I have an exercise where I got stuck and need some help.
Let $X,Y$ be two i.i.d. random variables with $X,Y \sim U(0,1)$ and $T:=XY, Z:=YT$
-Calculate the distribution of $T$
Now following the hints I got, I did the following:
try to calculate $f_{XY}$ by considering an integrable function $g$ s.t. $$E(g(XY))=\int\int g(xy)f_X(x)f_Y(y)dxdy$$ then I did a change of variables to $u=x, v=xy$. This gives the determinant of the Jacobian to be $det(J)=\frac{1}{|u|}$, hence $$E(g(v))=\int\int g(v)f_X(u)f_Y(\frac{v}{u})\frac{1}{|u|}dudv$$ and $$f_{XY}(v)=\int f_X(u)f_Y(\frac{v}{u})\frac{1}{|u|}du$$ Now from the hints it is argued that if we chose $g(v)=e^{-ivk}$, we have the Fourier transform of the density in the expectation integral and by calculating the inverse we get the density distribution.

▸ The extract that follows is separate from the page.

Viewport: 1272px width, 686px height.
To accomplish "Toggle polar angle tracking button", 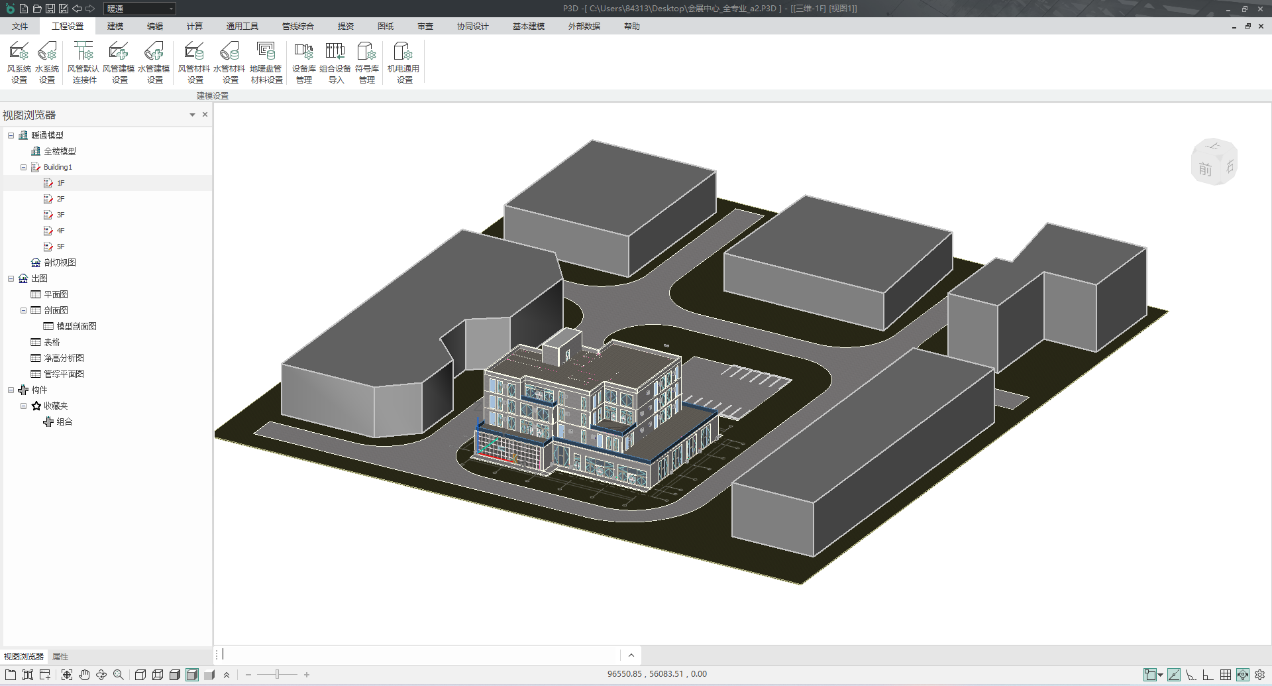I will (1191, 675).
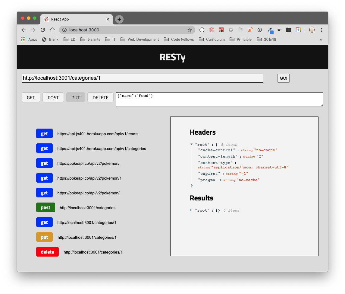Bookmark the page via the star icon
Image resolution: width=345 pixels, height=294 pixels.
[x=190, y=30]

I have tried computing it, but I can't shake the feeling that I did an obvious mistake here...
So after I changed back the variables I got $$f_{XY}(xy)=\int e^{-ikxy}1_{0\leq x\leq 1}1_{0\leq y\leq 1}\frac{1}{|u|}dk$$ where $1_{A}$ is the indicator/characteristic function (due to $X,Y\sim U(0,1)$).
Whatever I try here, I get a complex valued function as the density which also results in a complex valued distribution which I suspect being wrong.
Can anyone help?